Vinculum is the substrate for parallel Claude sessions. Every decision, directive, implementation, and review is a typed entry in a shared graph. Sessions start, read the graph to orient themselves, work, write their outputs to the graph, and end. The session is gone. The graph is not.
The north star
“The LLM is the coordinator. Vinculum is what it coordinates on.” The model provides the reasoning. The substrate provides the memory.
Why this matters for LLMs
LLMs have a context window. It's not tiny anymore, but it's still finite, and more importantly, it's ephemeral. When a session ends, the context goes with it. If coordination depends on that context — if the shared state only exists in the chat thread — you've built on scaffolding.

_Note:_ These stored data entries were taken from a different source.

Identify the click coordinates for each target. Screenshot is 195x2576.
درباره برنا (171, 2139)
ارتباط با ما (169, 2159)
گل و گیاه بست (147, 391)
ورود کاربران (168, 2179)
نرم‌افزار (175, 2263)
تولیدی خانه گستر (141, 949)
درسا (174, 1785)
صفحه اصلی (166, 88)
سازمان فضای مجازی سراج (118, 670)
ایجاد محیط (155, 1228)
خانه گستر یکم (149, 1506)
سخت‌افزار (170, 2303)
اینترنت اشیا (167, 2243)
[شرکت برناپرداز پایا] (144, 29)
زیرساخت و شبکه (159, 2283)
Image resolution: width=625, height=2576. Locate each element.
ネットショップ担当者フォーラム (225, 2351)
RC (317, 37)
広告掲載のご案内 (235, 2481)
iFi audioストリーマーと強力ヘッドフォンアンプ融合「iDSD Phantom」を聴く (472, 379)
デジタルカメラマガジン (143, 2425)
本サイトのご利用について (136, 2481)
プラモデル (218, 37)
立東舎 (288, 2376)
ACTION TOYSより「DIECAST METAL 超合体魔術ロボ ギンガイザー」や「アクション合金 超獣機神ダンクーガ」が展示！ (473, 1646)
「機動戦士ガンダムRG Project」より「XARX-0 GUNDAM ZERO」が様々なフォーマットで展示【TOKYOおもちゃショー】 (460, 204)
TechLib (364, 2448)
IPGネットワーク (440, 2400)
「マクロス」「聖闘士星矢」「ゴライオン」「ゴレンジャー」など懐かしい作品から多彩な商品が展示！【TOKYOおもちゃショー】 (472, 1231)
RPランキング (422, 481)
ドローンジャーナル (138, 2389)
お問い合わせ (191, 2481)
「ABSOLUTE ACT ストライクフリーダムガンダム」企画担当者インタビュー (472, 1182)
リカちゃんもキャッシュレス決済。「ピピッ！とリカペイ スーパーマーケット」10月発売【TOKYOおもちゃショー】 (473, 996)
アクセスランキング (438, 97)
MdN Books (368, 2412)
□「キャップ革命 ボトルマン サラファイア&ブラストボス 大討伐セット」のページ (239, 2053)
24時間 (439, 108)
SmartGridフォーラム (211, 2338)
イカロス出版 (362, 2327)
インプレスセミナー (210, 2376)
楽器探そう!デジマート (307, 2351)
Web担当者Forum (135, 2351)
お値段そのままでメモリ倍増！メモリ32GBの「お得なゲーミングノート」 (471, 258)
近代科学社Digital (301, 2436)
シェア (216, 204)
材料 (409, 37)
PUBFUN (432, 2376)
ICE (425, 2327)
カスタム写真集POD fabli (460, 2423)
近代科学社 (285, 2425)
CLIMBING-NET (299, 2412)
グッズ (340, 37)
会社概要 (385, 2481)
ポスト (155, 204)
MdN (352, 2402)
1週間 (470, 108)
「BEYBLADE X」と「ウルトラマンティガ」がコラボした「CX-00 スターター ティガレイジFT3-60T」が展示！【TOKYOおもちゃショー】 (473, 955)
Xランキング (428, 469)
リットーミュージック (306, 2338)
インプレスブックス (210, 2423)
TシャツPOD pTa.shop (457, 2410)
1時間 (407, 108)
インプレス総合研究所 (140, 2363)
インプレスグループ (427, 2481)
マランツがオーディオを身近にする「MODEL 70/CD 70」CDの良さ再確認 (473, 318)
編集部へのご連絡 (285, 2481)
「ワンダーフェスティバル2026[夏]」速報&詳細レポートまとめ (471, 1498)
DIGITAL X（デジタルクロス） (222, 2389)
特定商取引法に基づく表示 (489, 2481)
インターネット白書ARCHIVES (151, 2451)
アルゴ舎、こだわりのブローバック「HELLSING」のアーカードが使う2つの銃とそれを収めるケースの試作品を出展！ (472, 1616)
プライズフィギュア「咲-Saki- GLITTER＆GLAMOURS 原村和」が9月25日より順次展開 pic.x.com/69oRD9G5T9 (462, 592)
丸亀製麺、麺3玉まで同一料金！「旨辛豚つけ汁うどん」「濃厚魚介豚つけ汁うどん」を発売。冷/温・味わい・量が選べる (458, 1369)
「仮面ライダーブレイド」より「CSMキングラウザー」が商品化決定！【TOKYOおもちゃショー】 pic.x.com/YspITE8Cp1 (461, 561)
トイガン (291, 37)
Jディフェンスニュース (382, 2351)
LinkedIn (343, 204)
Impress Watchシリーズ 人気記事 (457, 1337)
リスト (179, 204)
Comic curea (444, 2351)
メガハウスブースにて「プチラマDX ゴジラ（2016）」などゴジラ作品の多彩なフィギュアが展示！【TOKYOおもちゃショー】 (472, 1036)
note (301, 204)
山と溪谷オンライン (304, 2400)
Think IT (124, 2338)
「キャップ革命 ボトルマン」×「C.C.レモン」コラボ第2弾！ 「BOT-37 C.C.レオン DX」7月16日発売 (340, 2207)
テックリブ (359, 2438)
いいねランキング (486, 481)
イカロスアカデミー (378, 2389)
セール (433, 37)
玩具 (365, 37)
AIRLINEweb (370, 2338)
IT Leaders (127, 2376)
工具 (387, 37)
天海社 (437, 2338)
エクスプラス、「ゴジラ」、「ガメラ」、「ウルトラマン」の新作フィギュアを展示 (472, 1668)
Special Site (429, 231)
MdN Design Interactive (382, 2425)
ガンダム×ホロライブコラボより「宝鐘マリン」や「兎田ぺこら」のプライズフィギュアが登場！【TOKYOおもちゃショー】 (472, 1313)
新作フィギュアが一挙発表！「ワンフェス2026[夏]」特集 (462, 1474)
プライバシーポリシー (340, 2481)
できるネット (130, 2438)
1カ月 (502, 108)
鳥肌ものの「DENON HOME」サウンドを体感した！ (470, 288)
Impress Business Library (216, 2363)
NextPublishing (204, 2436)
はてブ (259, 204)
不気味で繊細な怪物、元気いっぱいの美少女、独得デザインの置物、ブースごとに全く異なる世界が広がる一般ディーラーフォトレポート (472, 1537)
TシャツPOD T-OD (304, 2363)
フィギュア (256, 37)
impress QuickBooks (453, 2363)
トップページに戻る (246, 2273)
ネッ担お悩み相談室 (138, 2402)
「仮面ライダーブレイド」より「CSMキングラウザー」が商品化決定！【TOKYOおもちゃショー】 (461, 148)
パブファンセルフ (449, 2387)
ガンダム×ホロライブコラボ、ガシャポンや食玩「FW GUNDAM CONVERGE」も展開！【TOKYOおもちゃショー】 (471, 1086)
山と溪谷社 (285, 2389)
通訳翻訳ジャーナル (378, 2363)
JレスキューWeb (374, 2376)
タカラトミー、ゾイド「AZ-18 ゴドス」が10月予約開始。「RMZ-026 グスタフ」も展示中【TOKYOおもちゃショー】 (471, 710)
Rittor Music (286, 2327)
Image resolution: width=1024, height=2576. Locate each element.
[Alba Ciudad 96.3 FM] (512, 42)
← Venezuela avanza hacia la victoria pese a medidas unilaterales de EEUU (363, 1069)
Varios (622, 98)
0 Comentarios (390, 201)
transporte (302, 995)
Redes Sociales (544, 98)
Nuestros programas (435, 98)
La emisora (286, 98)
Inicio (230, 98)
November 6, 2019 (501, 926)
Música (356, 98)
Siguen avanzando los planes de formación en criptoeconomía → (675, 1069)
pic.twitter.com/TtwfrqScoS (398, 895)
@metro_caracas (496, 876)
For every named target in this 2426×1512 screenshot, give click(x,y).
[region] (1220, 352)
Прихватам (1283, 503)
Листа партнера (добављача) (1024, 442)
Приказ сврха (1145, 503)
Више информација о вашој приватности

The graph doesn't fit in one session's context window, and it doesn't need to. Each session loads what's relevant: its inbox, its directive, recent activity on its branch. The rest of the graph stays out of context but remains readable via tool calls. The model doesn't need to hold everything — it needs to know where to look.
Typed entries
Everything in Vinculum is an entry. Entries have types: directive, implementation, review, checkpoint, decision, question, spec, convention, and others. The type is not just metadata — it drives routing, display, and tool behavior.
A directive is something to be done. An implementation is the output of doing it. A reviewis the lieutenant's verdict. This typed structure means the graph isn't just a log — it's a queryable record of work.
Sessions are ephemeral by design
This is a feature, not a bug. A session that ends cleanly — writing its outputs to the graph before the window closes — is a session that did its job. The grunt is not a persistent agent. It's a stateless worker that claims a directive, implements it, and hands off to the graph.
This means you can kill a session mid-work and restart it. The new session reads the graph, finds the checkpoint entries the previous session wrote, and picks up from there. No lost state. The graph held it.
Note
The dashboard live feed shows entries being written in real time. You're watching the graph grow — substrate being laid.
The graph is horizontal
Vinculum is a graph, not a hierarchy. Entries link to other entries: implements, supersedes, blocks, references. A directive links to the implementations that fulfilled it. An implementation links to the review that approved it. A convention entry links to the decisions that gave rise to it.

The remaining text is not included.